**Your goal**
For the entries below, the result should be an exact transcription of the lines from the one with "Відправити (141, 2058)" up to and including the one with "Troll (1143, 618)", and only those.

**Provided information**

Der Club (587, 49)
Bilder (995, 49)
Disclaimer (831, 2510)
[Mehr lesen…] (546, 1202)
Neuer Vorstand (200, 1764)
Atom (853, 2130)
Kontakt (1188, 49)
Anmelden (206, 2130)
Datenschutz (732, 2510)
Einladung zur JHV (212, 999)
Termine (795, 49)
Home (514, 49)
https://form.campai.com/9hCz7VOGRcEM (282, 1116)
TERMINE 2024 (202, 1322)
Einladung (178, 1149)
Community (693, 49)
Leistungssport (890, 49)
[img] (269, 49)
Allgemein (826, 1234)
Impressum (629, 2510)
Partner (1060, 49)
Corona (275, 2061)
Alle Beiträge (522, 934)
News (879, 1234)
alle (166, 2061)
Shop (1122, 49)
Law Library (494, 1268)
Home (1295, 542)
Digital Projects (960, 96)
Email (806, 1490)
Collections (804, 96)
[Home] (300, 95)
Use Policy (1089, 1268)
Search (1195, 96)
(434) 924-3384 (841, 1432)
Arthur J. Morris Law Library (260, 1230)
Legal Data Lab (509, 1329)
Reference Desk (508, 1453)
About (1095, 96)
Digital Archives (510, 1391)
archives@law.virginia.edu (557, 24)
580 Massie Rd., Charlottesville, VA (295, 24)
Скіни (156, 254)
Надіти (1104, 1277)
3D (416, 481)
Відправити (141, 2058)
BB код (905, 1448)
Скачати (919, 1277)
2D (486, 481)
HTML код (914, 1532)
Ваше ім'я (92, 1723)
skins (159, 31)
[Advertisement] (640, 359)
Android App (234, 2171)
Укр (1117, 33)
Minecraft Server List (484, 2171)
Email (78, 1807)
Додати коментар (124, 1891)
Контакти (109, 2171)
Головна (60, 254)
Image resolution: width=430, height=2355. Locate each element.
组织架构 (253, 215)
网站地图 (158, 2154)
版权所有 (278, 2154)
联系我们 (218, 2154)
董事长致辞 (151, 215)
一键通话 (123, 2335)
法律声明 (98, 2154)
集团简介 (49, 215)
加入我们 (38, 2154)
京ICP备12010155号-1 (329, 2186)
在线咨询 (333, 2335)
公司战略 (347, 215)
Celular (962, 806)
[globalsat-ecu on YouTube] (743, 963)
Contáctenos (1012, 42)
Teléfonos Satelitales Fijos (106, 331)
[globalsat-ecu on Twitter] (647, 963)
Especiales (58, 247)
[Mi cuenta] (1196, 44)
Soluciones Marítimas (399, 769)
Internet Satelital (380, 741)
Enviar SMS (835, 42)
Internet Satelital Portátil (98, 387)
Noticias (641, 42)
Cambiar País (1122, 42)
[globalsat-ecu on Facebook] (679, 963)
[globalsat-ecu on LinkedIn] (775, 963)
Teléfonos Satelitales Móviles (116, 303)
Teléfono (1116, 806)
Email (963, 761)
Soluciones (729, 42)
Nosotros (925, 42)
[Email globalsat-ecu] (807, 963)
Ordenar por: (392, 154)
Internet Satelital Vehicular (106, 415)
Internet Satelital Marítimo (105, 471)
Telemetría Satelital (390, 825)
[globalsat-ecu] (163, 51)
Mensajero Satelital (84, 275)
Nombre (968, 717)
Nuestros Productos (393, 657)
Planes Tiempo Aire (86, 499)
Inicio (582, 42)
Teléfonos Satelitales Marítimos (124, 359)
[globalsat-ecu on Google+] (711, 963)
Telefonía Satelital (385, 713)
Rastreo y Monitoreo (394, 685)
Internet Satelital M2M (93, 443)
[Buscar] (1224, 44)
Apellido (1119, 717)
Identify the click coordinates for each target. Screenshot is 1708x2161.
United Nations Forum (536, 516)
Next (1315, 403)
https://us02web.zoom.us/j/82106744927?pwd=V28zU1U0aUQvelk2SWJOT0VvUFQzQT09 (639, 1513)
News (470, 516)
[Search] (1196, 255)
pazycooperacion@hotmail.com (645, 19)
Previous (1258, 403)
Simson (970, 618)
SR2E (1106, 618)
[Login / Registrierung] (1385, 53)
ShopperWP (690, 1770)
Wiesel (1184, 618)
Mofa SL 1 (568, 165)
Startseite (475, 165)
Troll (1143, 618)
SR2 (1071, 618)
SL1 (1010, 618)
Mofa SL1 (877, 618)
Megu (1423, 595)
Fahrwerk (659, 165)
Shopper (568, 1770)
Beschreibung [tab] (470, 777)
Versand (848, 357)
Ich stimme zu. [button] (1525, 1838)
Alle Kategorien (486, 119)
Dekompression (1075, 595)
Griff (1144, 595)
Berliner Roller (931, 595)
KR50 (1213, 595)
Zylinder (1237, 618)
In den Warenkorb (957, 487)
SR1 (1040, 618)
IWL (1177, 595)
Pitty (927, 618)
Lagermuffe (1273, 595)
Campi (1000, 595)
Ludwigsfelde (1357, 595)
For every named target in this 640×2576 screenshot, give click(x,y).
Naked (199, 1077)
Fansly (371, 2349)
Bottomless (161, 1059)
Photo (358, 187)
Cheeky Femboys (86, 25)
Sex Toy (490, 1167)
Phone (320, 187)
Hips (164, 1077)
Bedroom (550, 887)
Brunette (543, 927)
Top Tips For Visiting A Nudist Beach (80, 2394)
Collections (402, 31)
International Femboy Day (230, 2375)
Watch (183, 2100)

**Solution**
Відправити (141, 2058)
BB код (905, 1448)
Скачати (919, 1277)
2D (486, 481)
HTML код (914, 1532)
Ваше ім'я (92, 1723)
skins (159, 31)
[Advertisement] (640, 359)
Android App (234, 2171)
Укр (1117, 33)
Minecraft Server List (484, 2171)
Email (78, 1807)
Додати коментар (124, 1891)
Контакти (109, 2171)
Головна (60, 254)
Image resolution: width=430, height=2355. Locate each element.
组织架构 (253, 215)
网站地图 (158, 2154)
版权所有 (278, 2154)
联系我们 (218, 2154)
董事长致辞 (151, 215)
一键通话 (123, 2335)
法律声明 (98, 2154)
集团简介 (49, 215)
加入我们 (38, 2154)
京ICP备12010155号-1 (329, 2186)
在线咨询 (333, 2335)
公司战略 (347, 215)
Celular (962, 806)
[globalsat-ecu on YouTube] (743, 963)
Contáctenos (1012, 42)
Teléfonos Satelitales Fijos (106, 331)
[globalsat-ecu on Twitter] (647, 963)
Especiales (58, 247)
[Mi cuenta] (1196, 44)
Soluciones Marítimas (399, 769)
Internet Satelital (380, 741)
Enviar SMS (835, 42)
Internet Satelital Portátil (98, 387)
Noticias (641, 42)
Cambiar País (1122, 42)
[globalsat-ecu on Facebook] (679, 963)
[globalsat-ecu on LinkedIn] (775, 963)
Teléfonos Satelitales Móviles (116, 303)
Teléfono (1116, 806)
Email (963, 761)
Soluciones (729, 42)
Nosotros (925, 42)
[Email globalsat-ecu] (807, 963)
Ordenar por: (392, 154)
Internet Satelital Vehicular (106, 415)
Internet Satelital Marítimo (105, 471)
Telemetría Satelital (390, 825)
[globalsat-ecu] (163, 51)
Mensajero Satelital (84, 275)
Nombre (968, 717)
Nuestros Productos (393, 657)
Planes Tiempo Aire (86, 499)
Inicio (582, 42)
Teléfonos Satelitales Marítimos (124, 359)
[globalsat-ecu on Google+] (711, 963)
Telefonía Satelital (385, 713)
Rastreo y Monitoreo (394, 685)
Internet Satelital M2M (93, 443)
[Buscar] (1224, 44)
Apellido (1119, 717)
Identify the click coordinates for each target. Screenshot is 1708x2161.
United Nations Forum (536, 516)
Next (1315, 403)
https://us02web.zoom.us/j/82106744927?pwd=V28zU1U0aUQvelk2SWJOT0VvUFQzQT09 (639, 1513)
News (470, 516)
[Search] (1196, 255)
pazycooperacion@hotmail.com (645, 19)
Previous (1258, 403)
Simson (970, 618)
SR2E (1106, 618)
[Login / Registrierung] (1385, 53)
ShopperWP (690, 1770)
Wiesel (1184, 618)
Mofa SL 1 (568, 165)
Startseite (475, 165)
Troll (1143, 618)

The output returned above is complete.